Joan Collins says we’re turning into a world of idiots—and she thinks the celebrity magazines are partly to blame. “Our civilization has become extremely dumbed down, with shorter attention spans. All they want are sound bites,” the 75-year-old diva, who famously played super-bitchy Alexis Carrington on “Dynasty,” tells BlackBook’s Steve Garbarino. “The tabloid magazines are the same every week. People has the same cover as InTouch as OK! as Us Weekly as Star magazine. They’re exactly the same! It must be 100 to 120 people you read about all the time.” But why? “They are appealing to a young audience, or a rather dumb audience,” Collins theorizes. She adds that the magazines “go after those girls who exhibit more outrageous behavior. And, believe me, those girls love it. They call in items themselves—that they were at Nobu, some nightclub in SoHo. I can’t think of anything more horrible than that. Publicity can be a drug.
Add in Cosmopolitan, MTV, Madonna, and hip-hop, among many others, which and who push behaviors that literally destroy lives.

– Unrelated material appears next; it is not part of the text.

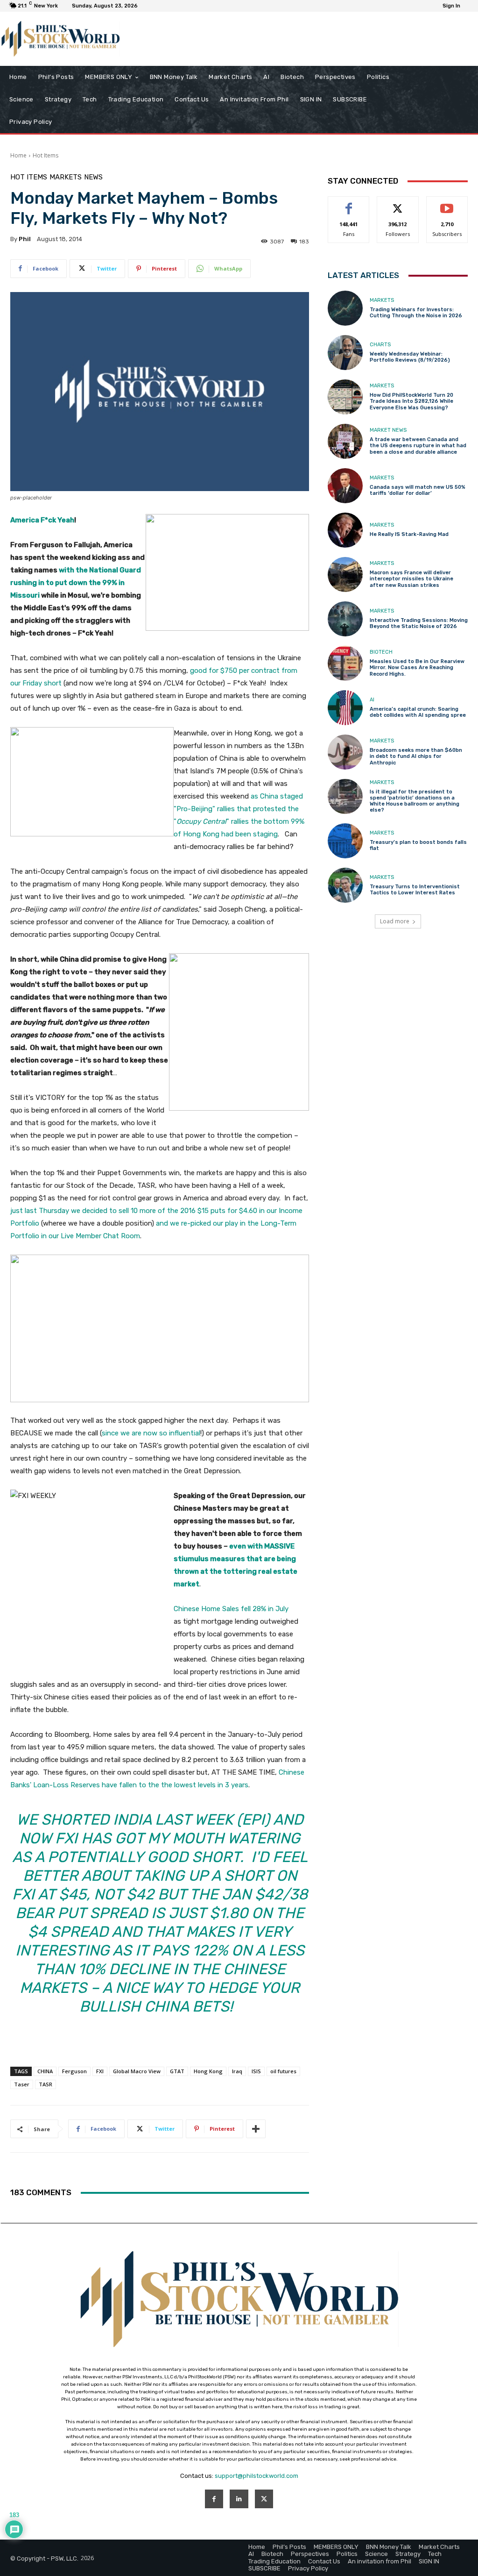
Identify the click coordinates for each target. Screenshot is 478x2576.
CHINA (45, 2071)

Of course, Collins benefited from that very paradigm during her career, but let us be charitable and acknowledge that age brings wisdom. And I know that I sound like an old man grousing about “in my day.” But when I look at the biggest mistakes I have made in my life and the pain I have caused others to my great regret, I can now see that most of my bad behavior resulted from my sometimes enthusiastic pursuit of the lifestyle promoted by the celebrity and popular cultures.

Collins is right. All of this garbage is hurting individuals and our society. Badly.